Records →
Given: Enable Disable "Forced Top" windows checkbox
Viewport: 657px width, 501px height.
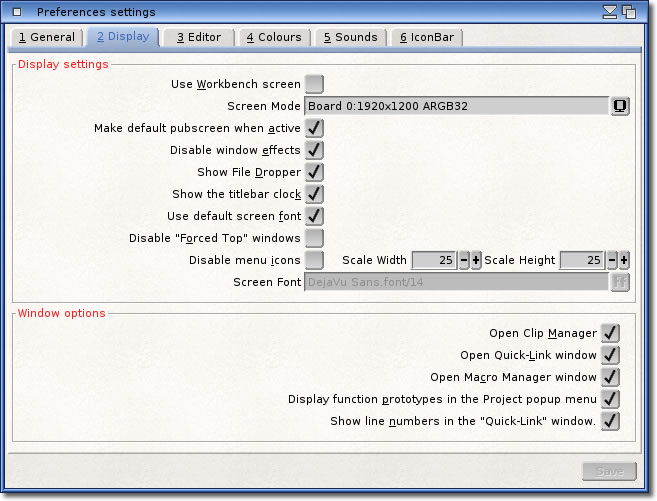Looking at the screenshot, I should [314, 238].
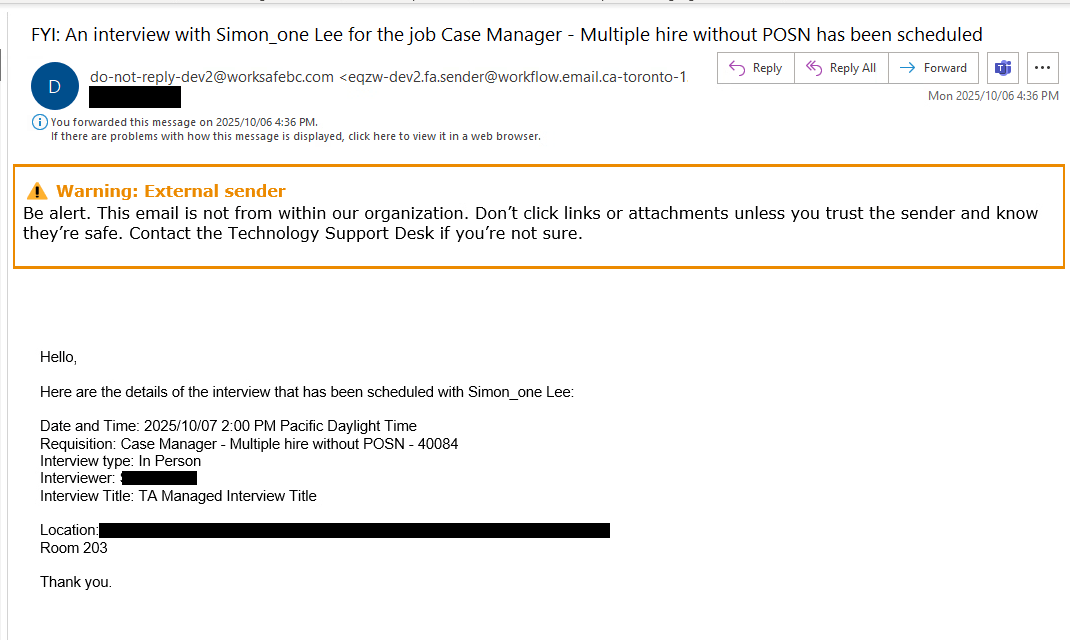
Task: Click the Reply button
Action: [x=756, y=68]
--
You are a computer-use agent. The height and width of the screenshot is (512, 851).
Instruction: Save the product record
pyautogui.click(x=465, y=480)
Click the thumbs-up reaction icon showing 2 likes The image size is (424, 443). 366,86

Task instructions → An exact copy of the lines above, from the one containing "Instruction: Save the product record" down to the one containing "Click the thumbs-up" and including both, is the whole answer; retype it and nothing else.

Output for this exercise →
Instruction: Save the product record
pyautogui.click(x=465, y=480)
Click the thumbs-up reaction icon showing 2 likes The image size is (424, 443). 366,86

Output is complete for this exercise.